=== Provided entries ===

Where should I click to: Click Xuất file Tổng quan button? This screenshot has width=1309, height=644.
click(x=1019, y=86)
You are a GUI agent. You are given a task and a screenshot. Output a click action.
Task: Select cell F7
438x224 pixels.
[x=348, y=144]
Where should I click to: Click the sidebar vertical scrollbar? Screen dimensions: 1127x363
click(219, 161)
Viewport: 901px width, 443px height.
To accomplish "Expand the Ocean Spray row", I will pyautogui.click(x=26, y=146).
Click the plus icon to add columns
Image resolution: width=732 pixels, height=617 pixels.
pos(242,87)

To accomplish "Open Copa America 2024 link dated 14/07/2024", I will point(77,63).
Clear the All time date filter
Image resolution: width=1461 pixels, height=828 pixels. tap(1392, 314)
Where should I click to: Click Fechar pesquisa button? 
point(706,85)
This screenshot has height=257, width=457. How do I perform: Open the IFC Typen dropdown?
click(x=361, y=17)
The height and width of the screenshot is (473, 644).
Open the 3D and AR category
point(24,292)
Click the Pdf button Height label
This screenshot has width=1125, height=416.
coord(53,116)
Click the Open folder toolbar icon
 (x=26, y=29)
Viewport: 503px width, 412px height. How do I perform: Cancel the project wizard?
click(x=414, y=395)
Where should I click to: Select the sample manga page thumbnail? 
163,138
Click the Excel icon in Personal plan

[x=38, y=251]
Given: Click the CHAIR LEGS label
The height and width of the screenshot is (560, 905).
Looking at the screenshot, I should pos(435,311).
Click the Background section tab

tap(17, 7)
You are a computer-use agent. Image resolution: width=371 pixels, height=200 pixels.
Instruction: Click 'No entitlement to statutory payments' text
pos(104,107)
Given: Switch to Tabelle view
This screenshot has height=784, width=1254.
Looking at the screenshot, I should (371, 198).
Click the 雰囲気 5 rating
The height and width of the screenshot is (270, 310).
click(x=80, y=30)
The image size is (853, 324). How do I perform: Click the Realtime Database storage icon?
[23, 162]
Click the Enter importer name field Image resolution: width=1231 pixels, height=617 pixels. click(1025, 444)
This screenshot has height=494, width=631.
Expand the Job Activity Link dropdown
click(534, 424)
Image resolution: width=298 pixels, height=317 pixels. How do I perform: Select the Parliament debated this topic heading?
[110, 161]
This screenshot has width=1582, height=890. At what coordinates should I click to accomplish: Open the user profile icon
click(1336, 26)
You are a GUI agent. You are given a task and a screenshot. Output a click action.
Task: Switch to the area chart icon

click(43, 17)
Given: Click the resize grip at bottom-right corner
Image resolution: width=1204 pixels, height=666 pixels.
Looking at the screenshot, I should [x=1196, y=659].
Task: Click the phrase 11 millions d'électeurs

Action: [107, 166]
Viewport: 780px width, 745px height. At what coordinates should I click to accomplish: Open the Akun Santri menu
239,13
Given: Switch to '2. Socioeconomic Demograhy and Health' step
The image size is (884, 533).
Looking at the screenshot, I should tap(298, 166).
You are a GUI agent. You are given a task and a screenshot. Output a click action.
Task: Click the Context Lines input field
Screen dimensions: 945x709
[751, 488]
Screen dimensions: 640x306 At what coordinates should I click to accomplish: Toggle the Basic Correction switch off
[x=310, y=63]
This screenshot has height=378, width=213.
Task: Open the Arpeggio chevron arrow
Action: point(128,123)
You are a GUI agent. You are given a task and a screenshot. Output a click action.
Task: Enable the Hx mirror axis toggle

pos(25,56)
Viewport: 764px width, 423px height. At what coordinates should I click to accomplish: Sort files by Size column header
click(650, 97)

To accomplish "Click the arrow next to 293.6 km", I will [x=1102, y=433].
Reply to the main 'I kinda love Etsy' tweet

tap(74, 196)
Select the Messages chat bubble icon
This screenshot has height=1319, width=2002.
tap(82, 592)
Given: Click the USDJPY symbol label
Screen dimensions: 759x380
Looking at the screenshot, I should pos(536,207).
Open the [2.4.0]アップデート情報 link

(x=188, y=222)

===

• **Exercise prompt**: So that no detail is lost, give every line of the data again exactly.

• **Written response**:
Where should I click to: Click Xuất file Tổng quan button? This screenshot has width=1309, height=644.
click(x=1019, y=86)
You are a GUI agent. You are given a task and a screenshot. Output a click action.
Task: Select cell F7
438x224 pixels.
[x=348, y=144]
Where should I click to: Click the sidebar vertical scrollbar? Screen dimensions: 1127x363
click(219, 161)
Viewport: 901px width, 443px height.
To accomplish "Expand the Ocean Spray row", I will pyautogui.click(x=26, y=146).
Click the plus icon to add columns
Image resolution: width=732 pixels, height=617 pixels.
pos(242,87)

To accomplish "Open Copa America 2024 link dated 14/07/2024", I will point(77,63).
Clear the All time date filter
Image resolution: width=1461 pixels, height=828 pixels. tap(1392, 314)
Where should I click to: Click Fechar pesquisa button? 
point(706,85)
This screenshot has height=257, width=457. How do I perform: Open the IFC Typen dropdown?
click(x=361, y=17)
The height and width of the screenshot is (473, 644).
Open the 3D and AR category
point(24,292)
Click the Pdf button Height label
This screenshot has width=1125, height=416.
coord(53,116)
Click the Open folder toolbar icon
 (x=26, y=29)
Viewport: 503px width, 412px height. How do I perform: Cancel the project wizard?
click(x=414, y=395)
Where should I click to: Select the sample manga page thumbnail? 
163,138
Click the Excel icon in Personal plan

[x=38, y=251]
Given: Click the CHAIR LEGS label
The height and width of the screenshot is (560, 905).
Looking at the screenshot, I should pos(435,311).
Click the Background section tab

tap(17, 7)
You are a computer-use agent. Image resolution: width=371 pixels, height=200 pixels.
Instruction: Click 'No entitlement to statutory payments' text
pos(104,107)
Given: Switch to Tabelle view
This screenshot has height=784, width=1254.
Looking at the screenshot, I should (371, 198).
Click the 雰囲気 5 rating
The height and width of the screenshot is (270, 310).
click(x=80, y=30)
The image size is (853, 324). How do I perform: Click the Realtime Database storage icon?
[23, 162]
Click the Enter importer name field Image resolution: width=1231 pixels, height=617 pixels. click(1025, 444)
This screenshot has height=494, width=631.
Expand the Job Activity Link dropdown
click(534, 424)
Image resolution: width=298 pixels, height=317 pixels. How do I perform: Select the Parliament debated this topic heading?
[110, 161]
This screenshot has width=1582, height=890. At what coordinates should I click to accomplish: Open the user profile icon
click(1336, 26)
You are a GUI agent. You are given a task and a screenshot. Output a click action.
Task: Switch to the area chart icon

click(43, 17)
Given: Click the resize grip at bottom-right corner
Image resolution: width=1204 pixels, height=666 pixels.
Looking at the screenshot, I should [x=1196, y=659].
Task: Click the phrase 11 millions d'électeurs

Action: [107, 166]
Viewport: 780px width, 745px height. At what coordinates should I click to accomplish: Open the Akun Santri menu
239,13
Given: Switch to '2. Socioeconomic Demograhy and Health' step
The image size is (884, 533).
Looking at the screenshot, I should tap(298, 166).
You are a GUI agent. You are given a task and a screenshot. Output a click action.
Task: Click the Context Lines input field
Screen dimensions: 945x709
[751, 488]
Screen dimensions: 640x306 At what coordinates should I click to accomplish: Toggle the Basic Correction switch off
[x=310, y=63]
This screenshot has height=378, width=213.
Task: Open the Arpeggio chevron arrow
Action: point(128,123)
You are a GUI agent. You are given a task and a screenshot. Output a click action.
Task: Enable the Hx mirror axis toggle

pos(25,56)
Viewport: 764px width, 423px height. At what coordinates should I click to accomplish: Sort files by Size column header
click(650, 97)

To accomplish "Click the arrow next to 293.6 km", I will [x=1102, y=433].
Reply to the main 'I kinda love Etsy' tweet

tap(74, 196)
Select the Messages chat bubble icon
This screenshot has height=1319, width=2002.
tap(82, 592)
Given: Click the USDJPY symbol label
Screen dimensions: 759x380
Looking at the screenshot, I should pos(536,207).
Open the [2.4.0]アップデート情報 link

(x=188, y=222)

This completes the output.